Рабочий стол, за которым Любовь Петровна ни разу не видела Жоржа работающим, был теперь не просто завален текущей печатной продукцией, но эта продукция была определенным образом отсортирована. Вырезки с пометками разнузданного почерка Жоржа тоже бросились в глаза при беглом осмотре. А главное – нигде ни единого следа женщины. Истина, не ею сформулированная: только политика, только соблазн власти, только шанс власти способен застегнуть прореху штанов прирожденного бабника. Взрывная сублимация… это она вычитала или сама придумала?
Позже, возвращаясь от Жоржа, Любовь Петровна говорила себе: если такие, как Жорж, тянутся к власти, другими словами, если на место Павла Дмитриевича придет Жорж Сидоров, что в общем-то маловероятно, но если такому суждено случиться, то отрезвление ныне беснующейся толпы ускорится во времени и усугубится раскаянием в бесновании. Жорж обанкротится быстро. Не нужно будет даже марать руки о самозванцев, толпа сама расправится с ними. А вот ускорение – оно очень нужно… Ведь семьдесят четыре года – это не пятьдесят четыре, как у того выскочки, чья физиономия уже третий год не вылезает из экрана телевизора.
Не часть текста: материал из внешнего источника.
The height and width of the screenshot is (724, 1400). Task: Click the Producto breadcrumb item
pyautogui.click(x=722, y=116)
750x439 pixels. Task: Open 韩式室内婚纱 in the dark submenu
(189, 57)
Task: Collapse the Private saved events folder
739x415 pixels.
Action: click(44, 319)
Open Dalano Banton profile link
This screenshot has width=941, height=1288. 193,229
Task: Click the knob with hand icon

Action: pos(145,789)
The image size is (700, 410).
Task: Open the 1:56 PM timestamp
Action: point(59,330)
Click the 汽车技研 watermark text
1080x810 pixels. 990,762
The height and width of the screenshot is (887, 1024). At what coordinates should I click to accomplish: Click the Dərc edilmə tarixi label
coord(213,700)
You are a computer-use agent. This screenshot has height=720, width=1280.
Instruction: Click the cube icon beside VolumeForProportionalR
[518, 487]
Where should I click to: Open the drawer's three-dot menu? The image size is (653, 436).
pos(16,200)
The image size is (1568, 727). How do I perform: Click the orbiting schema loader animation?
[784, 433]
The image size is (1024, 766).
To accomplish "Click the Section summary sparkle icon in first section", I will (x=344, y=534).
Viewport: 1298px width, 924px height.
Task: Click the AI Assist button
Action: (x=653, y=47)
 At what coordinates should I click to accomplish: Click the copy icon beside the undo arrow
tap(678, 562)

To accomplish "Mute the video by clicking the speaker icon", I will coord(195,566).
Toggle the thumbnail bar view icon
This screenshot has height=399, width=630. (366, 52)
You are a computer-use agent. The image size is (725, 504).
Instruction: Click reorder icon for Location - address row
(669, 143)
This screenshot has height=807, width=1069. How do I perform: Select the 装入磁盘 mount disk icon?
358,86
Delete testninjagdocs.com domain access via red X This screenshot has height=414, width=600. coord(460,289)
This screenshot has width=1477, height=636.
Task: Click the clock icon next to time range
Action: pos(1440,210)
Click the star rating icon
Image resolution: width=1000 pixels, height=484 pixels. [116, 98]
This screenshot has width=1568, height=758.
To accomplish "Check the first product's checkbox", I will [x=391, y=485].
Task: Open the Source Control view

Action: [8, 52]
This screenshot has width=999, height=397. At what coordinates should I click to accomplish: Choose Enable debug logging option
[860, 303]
Говорят, в последнее время телевизоры взрываются. Еще бы!
Странно, однако же, чем более недоброго против Жоржа накапливалось в душе, тем настойчивее было желание не терять его из виду. Да чего там! Просто хотелось его видеть! Опять же ревность, возможно… Хотелось проверить свою власть над ним. Было такое мгновение, подумалось: а что, если подойти к столу и смести с него одним движением газетный хлам, потом дернуть шнур телефона, встать напротив и потянуться, как это она умела, по-женски и по-кошачьи одновременно, и глянуть на него, чуть-чуть тронув губы полуулыбкой и подпустив туману в глаза! Да не на час выключить его из бесовства, а на сутки или двое… Последнее, положим, невозможно было до сих пор. Но с отъездом мужа…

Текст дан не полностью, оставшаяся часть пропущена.